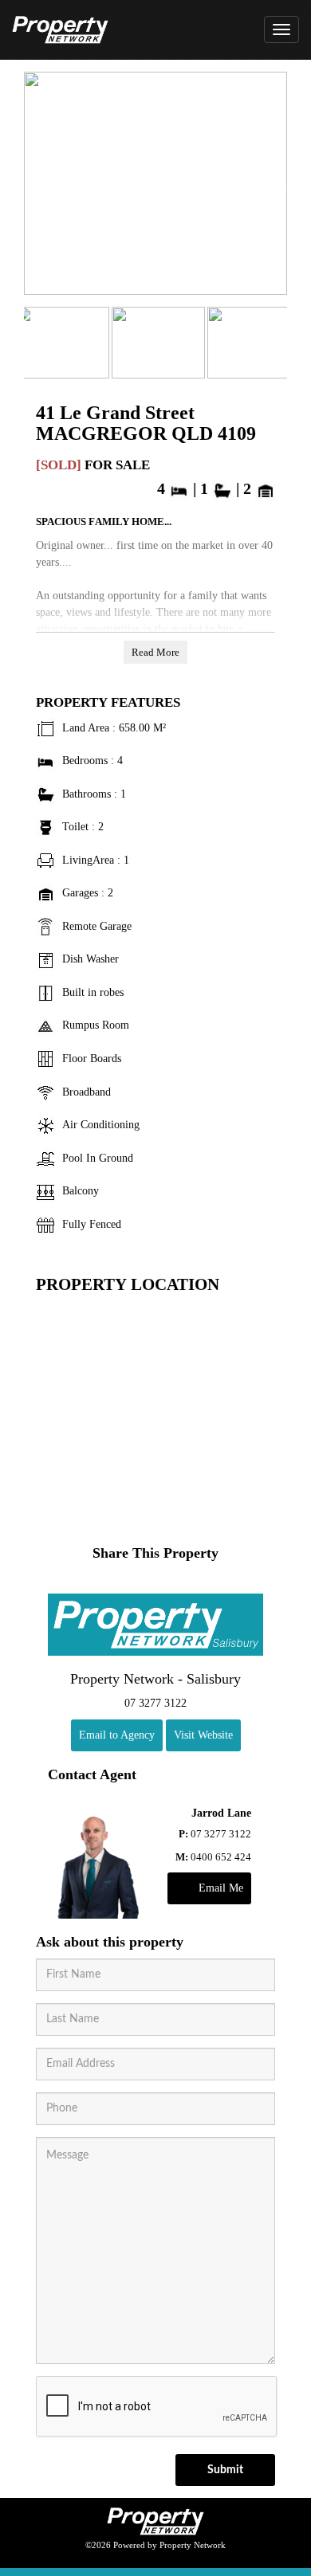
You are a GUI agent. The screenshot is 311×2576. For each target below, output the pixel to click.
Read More (155, 652)
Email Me (221, 1888)
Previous (40, 187)
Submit (225, 2470)
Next (271, 187)
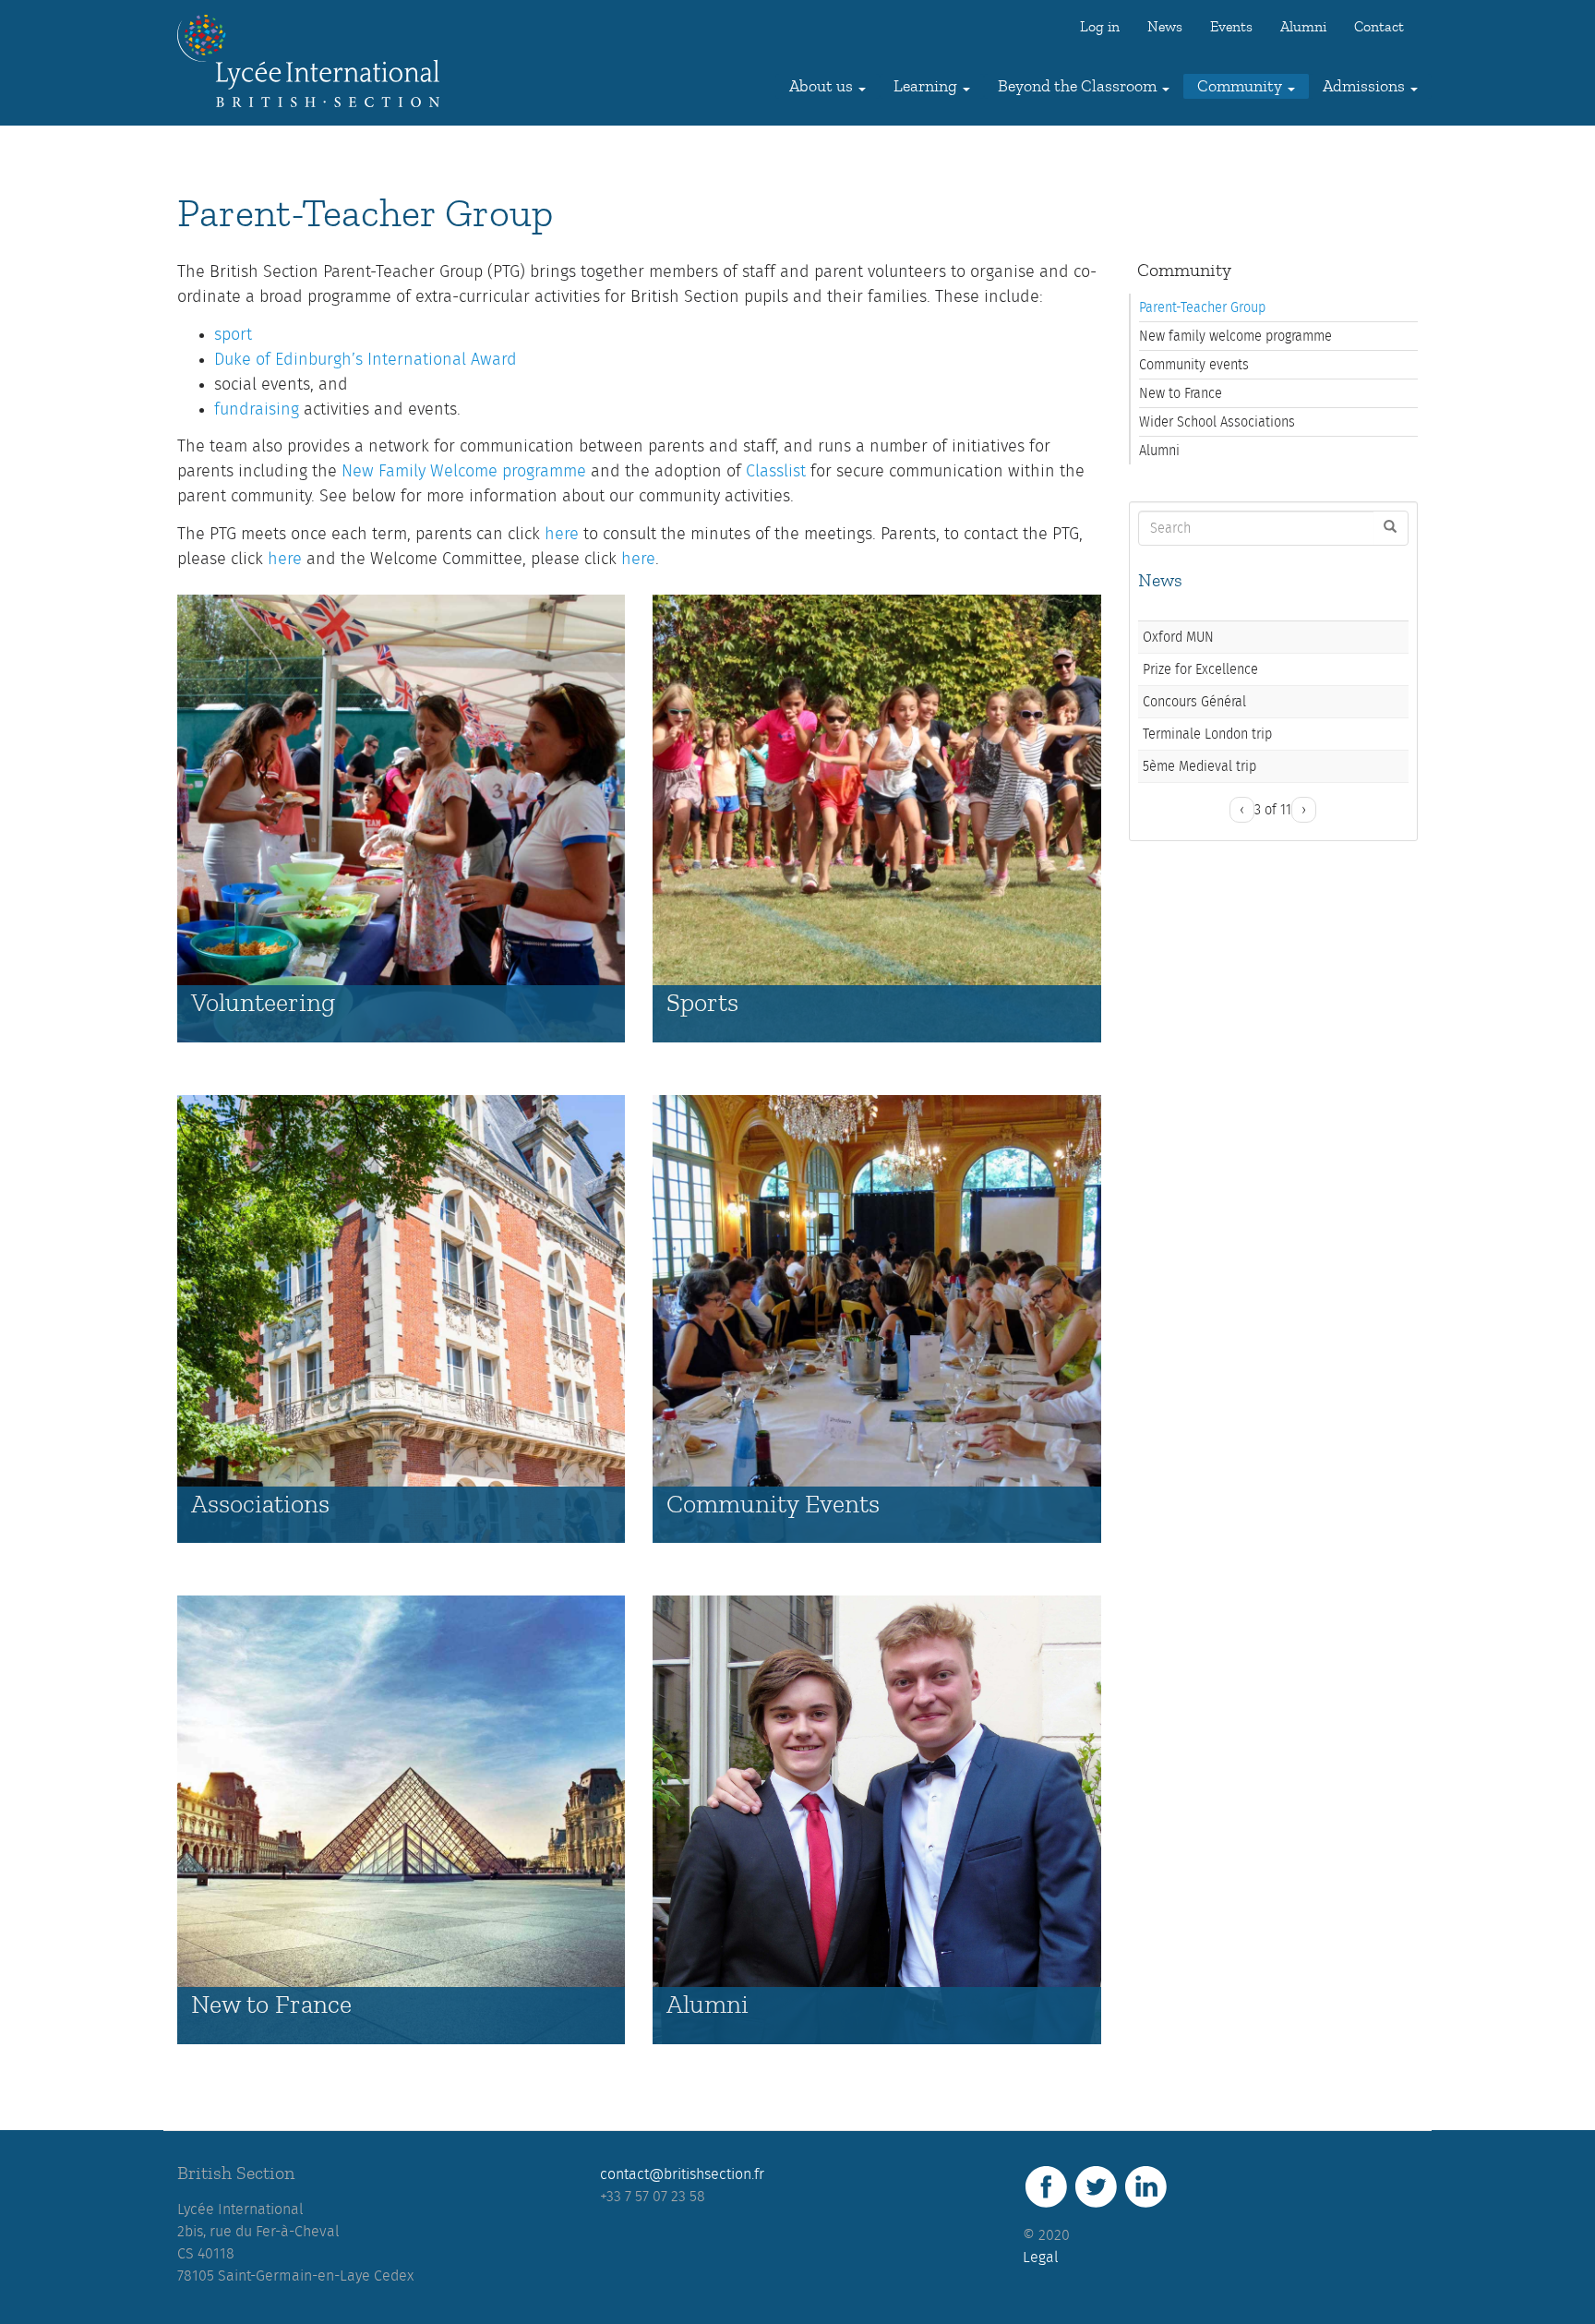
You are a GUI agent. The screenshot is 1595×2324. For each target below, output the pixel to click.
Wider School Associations (1217, 422)
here (562, 534)
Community (1241, 86)
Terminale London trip (1207, 734)
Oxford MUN (1178, 637)
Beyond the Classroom (1079, 86)
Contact (1379, 26)
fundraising (256, 410)
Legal (1041, 2257)
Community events (1194, 364)
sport (233, 335)
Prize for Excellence (1200, 669)
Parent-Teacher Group (1202, 307)
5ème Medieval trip (1199, 766)
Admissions (1366, 86)
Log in (1100, 26)
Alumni (1303, 26)
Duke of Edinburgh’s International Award (365, 360)
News (1164, 26)
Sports (702, 1003)
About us (823, 86)
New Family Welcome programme (464, 472)
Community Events (773, 1504)
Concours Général (1194, 701)
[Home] (315, 61)
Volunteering (263, 1003)
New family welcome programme (1235, 336)
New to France (271, 2005)
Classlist (776, 472)
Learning (927, 86)
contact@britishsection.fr (682, 2174)
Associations (260, 1504)
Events (1231, 26)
^^^^^^^^^^^^^^^^
* [WHAT YOU ARE ASKED TO DO]: The entries above are to be repeated exactly, except for any pictures.

* [ANSWER FOR THE TASK]:
You are a GUI agent. The screenshot is 311×2576. For each target below, output the pixel to click.
Read More (155, 652)
Email Me (221, 1888)
Previous (40, 187)
Submit (225, 2470)
Next (271, 187)
You are a GUI agent. The screenshot is 1595×2324. For each target below, output the pixel to click.
Wider School Associations (1217, 422)
here (562, 534)
Community (1241, 86)
Terminale London trip (1207, 734)
Oxford MUN (1178, 637)
Beyond the Classroom (1079, 86)
Contact (1379, 26)
fundraising (256, 410)
Legal (1041, 2257)
Community events (1194, 364)
sport (233, 335)
Prize for Excellence (1200, 669)
Parent-Teacher Group (1202, 307)
5ème Medieval trip (1199, 766)
Admissions (1366, 86)
Log in (1100, 26)
Alumni (1303, 26)
Duke of Edinburgh’s International Award (365, 360)
News (1164, 26)
Sports (702, 1003)
About us (823, 86)
New Family Welcome programme (464, 472)
Community Events (773, 1504)
Concours Général (1194, 701)
[Home] (315, 61)
Volunteering (263, 1003)
New family welcome programme (1235, 336)
New to France (271, 2005)
Classlist (776, 472)
Learning (927, 86)
contact@britishsection.fr (682, 2174)
Associations (260, 1504)
Events (1231, 26)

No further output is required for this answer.